As AI agents become more autonomous (via tools like Weco, Cursor, or GitHub Copilot in “agent mode”), we’re sneaking around a space of untraceable decision-making. An AI Agent’s ability to reason, iterate, and act can in many ways also makes them opaque. I am excited that coding barriers (Python, R, FHIR, etc.) are being broken down with the help of LLMs so that more clinicians can be involved in developing the technology that improves care, but I am also concerned that decision making may be offloaded to AI during development.

In healthcare, who is responsible when the developed model fails? The user? The AI? The AI provider?

The danger isn’t that AI agents are bad at reasoning. It’s that they are too good at simulating it and are merely reflecting rational thinking seen in their training data.

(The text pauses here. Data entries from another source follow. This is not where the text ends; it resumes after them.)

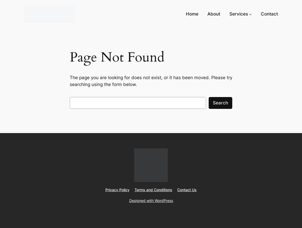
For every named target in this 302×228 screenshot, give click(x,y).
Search (220, 102)
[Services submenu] (250, 14)
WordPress (164, 200)
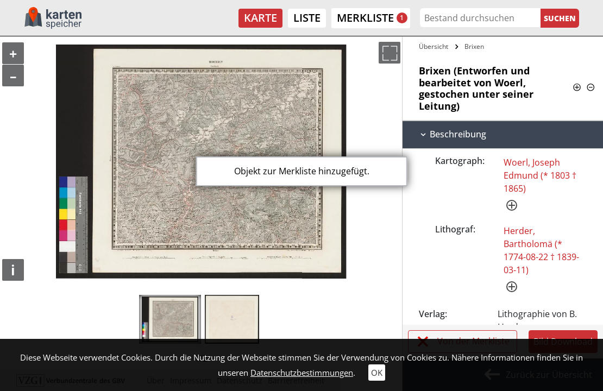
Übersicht (433, 46)
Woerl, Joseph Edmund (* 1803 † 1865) (540, 175)
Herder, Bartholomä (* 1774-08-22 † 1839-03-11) (541, 250)
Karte (260, 17)
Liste (307, 17)
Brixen (474, 46)
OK (376, 372)
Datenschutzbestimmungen (301, 372)
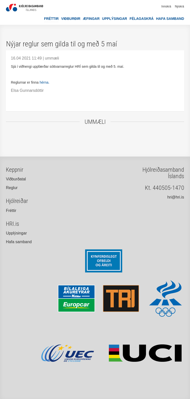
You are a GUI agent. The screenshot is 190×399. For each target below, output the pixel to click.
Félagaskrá (142, 19)
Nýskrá (179, 6)
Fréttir (51, 19)
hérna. (44, 82)
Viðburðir (70, 19)
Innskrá (166, 6)
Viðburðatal (16, 179)
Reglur (12, 188)
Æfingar (91, 19)
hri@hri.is (175, 197)
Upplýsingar (114, 19)
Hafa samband (170, 19)
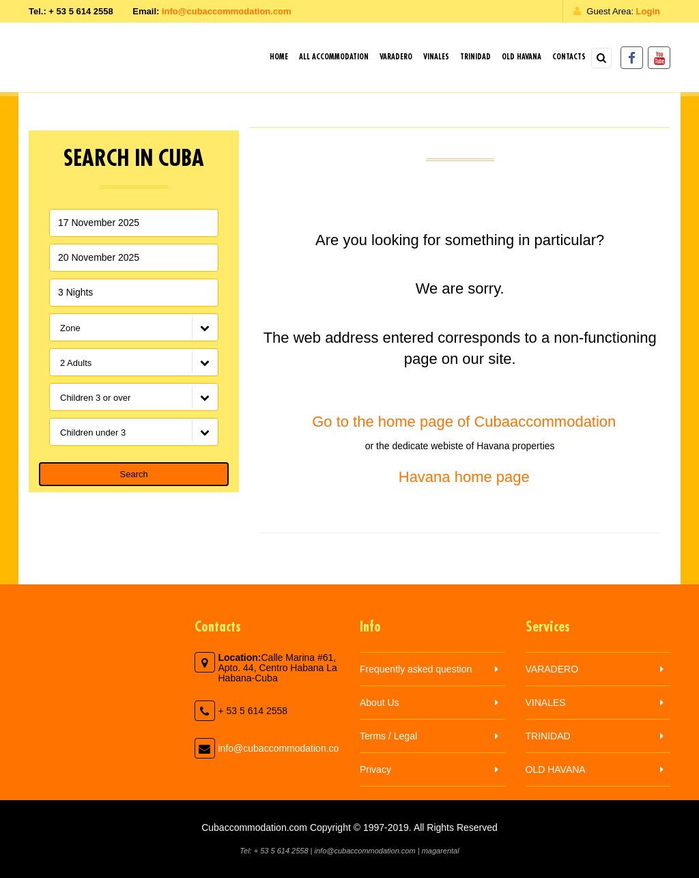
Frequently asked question (416, 669)
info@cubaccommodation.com (226, 11)
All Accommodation (334, 57)
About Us (379, 702)
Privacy (375, 769)
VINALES (436, 57)
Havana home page (460, 476)
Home (279, 57)
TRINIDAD (475, 57)
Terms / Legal (388, 736)
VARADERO (396, 57)
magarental (440, 851)
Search (134, 474)
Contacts (569, 57)
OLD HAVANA (521, 57)
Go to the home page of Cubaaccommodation (460, 421)
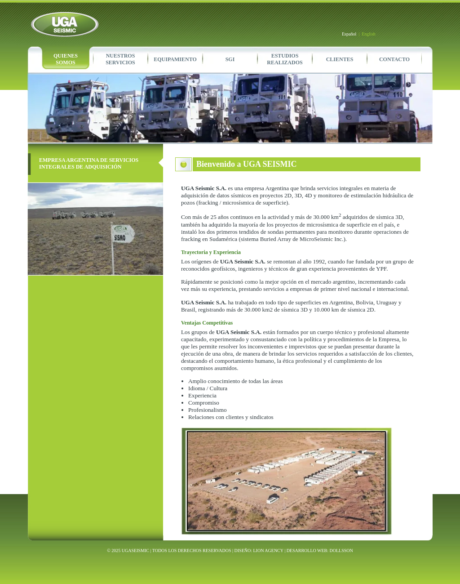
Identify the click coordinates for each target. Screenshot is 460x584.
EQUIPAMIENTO (175, 59)
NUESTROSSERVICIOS (120, 59)
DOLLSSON (341, 550)
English (369, 33)
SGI (230, 59)
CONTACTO (394, 59)
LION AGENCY (268, 550)
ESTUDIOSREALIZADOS (284, 59)
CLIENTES (340, 59)
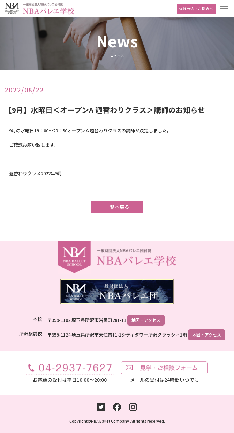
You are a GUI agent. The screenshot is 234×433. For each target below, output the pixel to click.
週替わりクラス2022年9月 (35, 173)
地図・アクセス (145, 320)
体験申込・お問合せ (196, 8)
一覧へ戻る (117, 206)
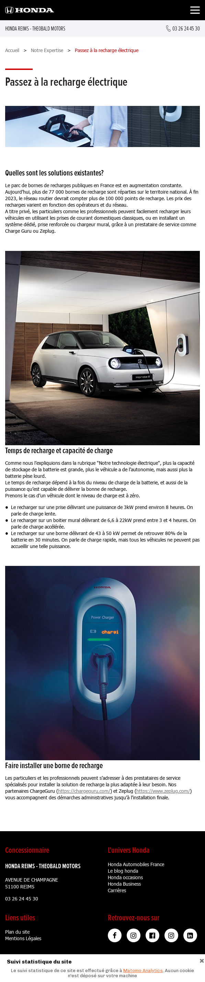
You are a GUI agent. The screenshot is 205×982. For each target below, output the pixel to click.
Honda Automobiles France (136, 864)
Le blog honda (123, 871)
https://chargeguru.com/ (84, 791)
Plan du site (17, 932)
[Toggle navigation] (195, 11)
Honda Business (124, 884)
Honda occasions (125, 877)
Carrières (117, 890)
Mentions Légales (23, 938)
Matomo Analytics (143, 970)
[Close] (201, 960)
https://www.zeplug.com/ (163, 791)
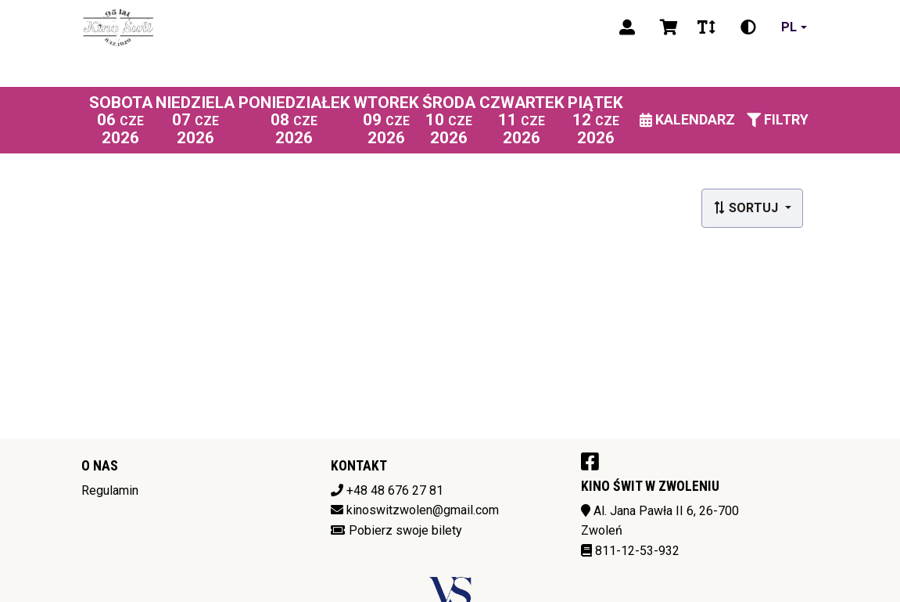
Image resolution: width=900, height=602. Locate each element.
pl (789, 27)
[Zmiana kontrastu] (748, 27)
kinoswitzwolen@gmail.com (422, 510)
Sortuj (747, 207)
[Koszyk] (666, 27)
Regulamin (109, 490)
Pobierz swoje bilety (405, 530)
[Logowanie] (627, 27)
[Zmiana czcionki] (706, 27)
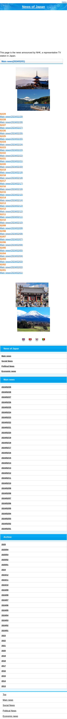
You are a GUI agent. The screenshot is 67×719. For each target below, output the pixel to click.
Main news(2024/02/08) (11, 234)
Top (4, 694)
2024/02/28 (6, 392)
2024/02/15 (6, 458)
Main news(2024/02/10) (11, 222)
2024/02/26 (6, 402)
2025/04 (5, 550)
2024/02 (5, 625)
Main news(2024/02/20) (11, 167)
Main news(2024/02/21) (11, 161)
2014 (4, 681)
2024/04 (5, 615)
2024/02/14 (6, 463)
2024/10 (5, 585)
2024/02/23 (6, 417)
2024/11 (5, 580)
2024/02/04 (6, 513)
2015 (4, 676)
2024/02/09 (6, 488)
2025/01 (5, 565)
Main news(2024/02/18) (11, 178)
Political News (8, 366)
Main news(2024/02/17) (11, 183)
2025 (4, 544)
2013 (4, 686)
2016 (4, 671)
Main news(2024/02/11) (11, 217)
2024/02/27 (6, 397)
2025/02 (5, 560)
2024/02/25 (6, 407)
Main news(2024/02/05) (11, 250)
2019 (4, 656)
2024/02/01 (6, 529)
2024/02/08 (6, 493)
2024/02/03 (6, 519)
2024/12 (5, 575)
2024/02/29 (6, 387)
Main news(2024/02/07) (11, 239)
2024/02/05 (6, 508)
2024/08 (5, 595)
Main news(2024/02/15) (11, 195)
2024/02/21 (6, 427)
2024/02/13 (6, 468)
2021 (4, 646)
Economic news (9, 371)
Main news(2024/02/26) (11, 133)
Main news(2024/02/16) (11, 189)
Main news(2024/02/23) (11, 150)
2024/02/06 (6, 503)
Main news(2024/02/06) (11, 245)
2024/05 (5, 610)
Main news (6, 356)
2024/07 (5, 600)
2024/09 (5, 590)
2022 (4, 641)
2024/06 (5, 605)
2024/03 (5, 620)
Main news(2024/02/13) (11, 206)
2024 (4, 570)
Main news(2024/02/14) (11, 200)
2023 (4, 636)
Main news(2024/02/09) (11, 228)
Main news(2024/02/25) (11, 139)
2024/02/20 (6, 433)
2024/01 (5, 630)
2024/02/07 (6, 498)
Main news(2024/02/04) (11, 256)
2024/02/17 (6, 448)
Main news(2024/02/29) (11, 117)
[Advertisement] (33, 31)
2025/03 (5, 555)
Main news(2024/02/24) (11, 144)
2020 (4, 651)
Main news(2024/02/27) (11, 128)
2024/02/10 (6, 483)
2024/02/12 (6, 473)
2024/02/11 (6, 478)
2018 (4, 661)
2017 (4, 666)
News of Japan (33, 7)
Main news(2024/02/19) (11, 172)
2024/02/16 (6, 453)
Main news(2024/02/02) (11, 267)
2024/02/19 (6, 438)
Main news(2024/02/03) (11, 262)
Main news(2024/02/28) (11, 122)
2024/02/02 (6, 524)
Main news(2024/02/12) (11, 211)
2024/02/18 (6, 443)
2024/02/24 (6, 412)
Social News (7, 361)
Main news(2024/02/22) (11, 156)
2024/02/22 (6, 422)
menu (64, 2)
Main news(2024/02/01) (11, 273)
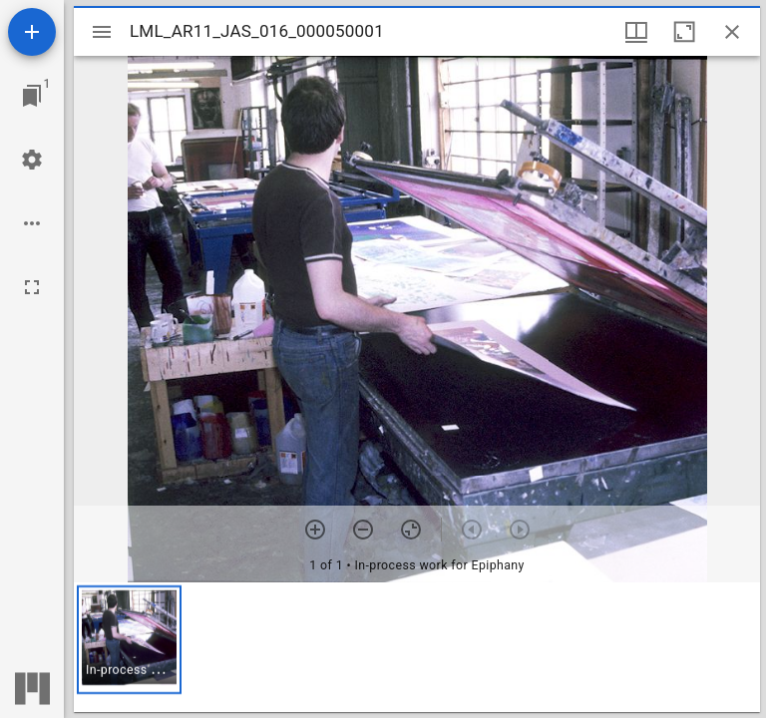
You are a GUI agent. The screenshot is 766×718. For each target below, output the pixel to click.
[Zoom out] (363, 529)
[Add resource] (32, 32)
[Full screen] (32, 287)
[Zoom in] (315, 529)
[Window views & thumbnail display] (636, 32)
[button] (129, 639)
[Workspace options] (32, 223)
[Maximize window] (684, 32)
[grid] (417, 647)
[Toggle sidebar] (102, 32)
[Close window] (732, 32)
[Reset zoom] (411, 529)
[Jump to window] (32, 96)
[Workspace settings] (32, 159)
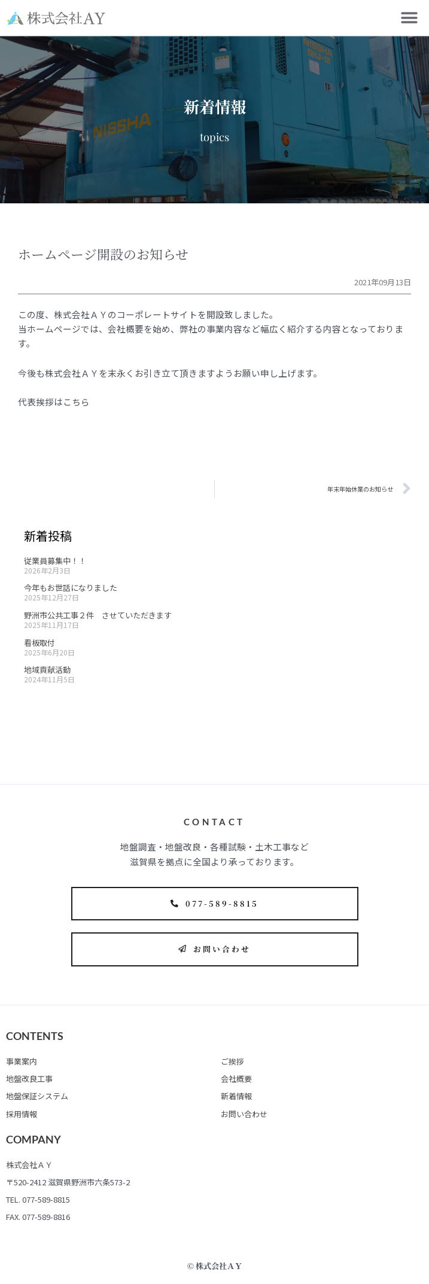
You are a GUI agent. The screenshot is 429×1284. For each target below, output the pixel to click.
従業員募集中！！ (55, 560)
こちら (76, 401)
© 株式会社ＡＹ (214, 1265)
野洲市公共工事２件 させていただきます (98, 615)
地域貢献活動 (47, 669)
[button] (409, 18)
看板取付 (39, 642)
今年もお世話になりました (70, 587)
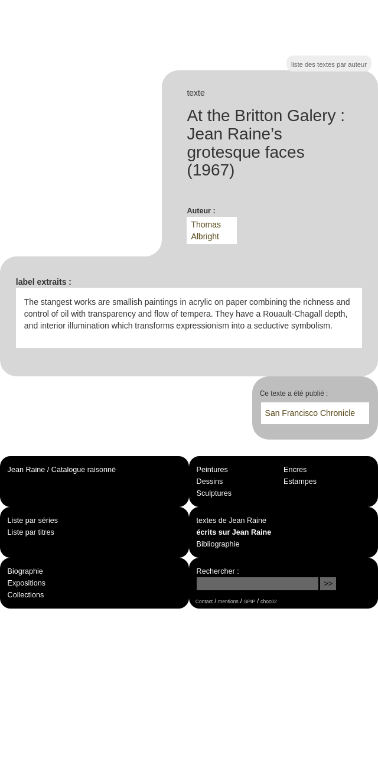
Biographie (25, 571)
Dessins (210, 481)
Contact (204, 601)
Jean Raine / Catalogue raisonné (62, 470)
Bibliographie (218, 544)
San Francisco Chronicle (310, 413)
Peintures (212, 470)
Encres (295, 470)
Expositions (26, 583)
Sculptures (214, 493)
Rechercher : (218, 571)
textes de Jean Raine (231, 520)
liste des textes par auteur (329, 64)
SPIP (249, 601)
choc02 (268, 601)
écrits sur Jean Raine (234, 532)
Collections (26, 595)
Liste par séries (33, 520)
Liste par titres (31, 532)
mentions (228, 601)
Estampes (300, 481)
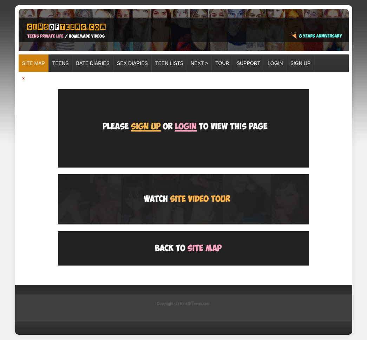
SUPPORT (248, 63)
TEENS (60, 63)
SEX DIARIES (132, 63)
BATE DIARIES (93, 63)
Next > (199, 63)
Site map (33, 63)
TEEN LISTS (169, 63)
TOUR (222, 63)
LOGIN (275, 63)
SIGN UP (300, 63)
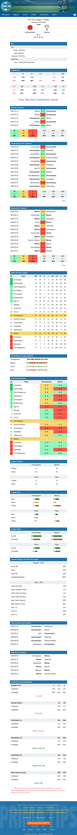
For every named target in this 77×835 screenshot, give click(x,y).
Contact (52, 829)
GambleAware (26, 817)
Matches (5, 15)
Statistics (44, 15)
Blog (54, 15)
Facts (25, 15)
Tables (16, 15)
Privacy (30, 829)
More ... (64, 201)
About (45, 829)
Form (33, 15)
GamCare (52, 817)
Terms (38, 829)
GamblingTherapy (39, 817)
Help (23, 829)
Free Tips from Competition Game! (38, 99)
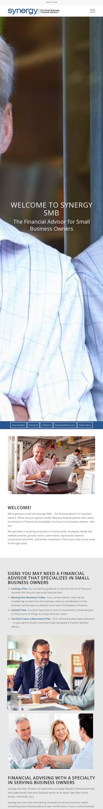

We need a new standard: decision logs

Just as we require clinical trials to document every step, every hypothesis, every deviation, we must demand the same from AI agents. Every choice like feature selection, model architecture, hyperparameter tuning should be logged with:

The rationale (even if speculative) - Logging of all “thinking steps”
The evidence (or lack thereof) - An agent can do this too, but sources need to be validated
The model’s confidence level - Probabilities, internal assessments, LLM committee-as-judge frameworks
The source of the data or insight - References that are true, valid, reliable, and represent the best of science

This isn’t about slowing down AI. It’s about making it responsible.

If you develop a model that impacts a patient, we should be able to prove to the patient how it works, the steps taken to eliminate bias and harm, and the paths not chosen with clearly defined evidence.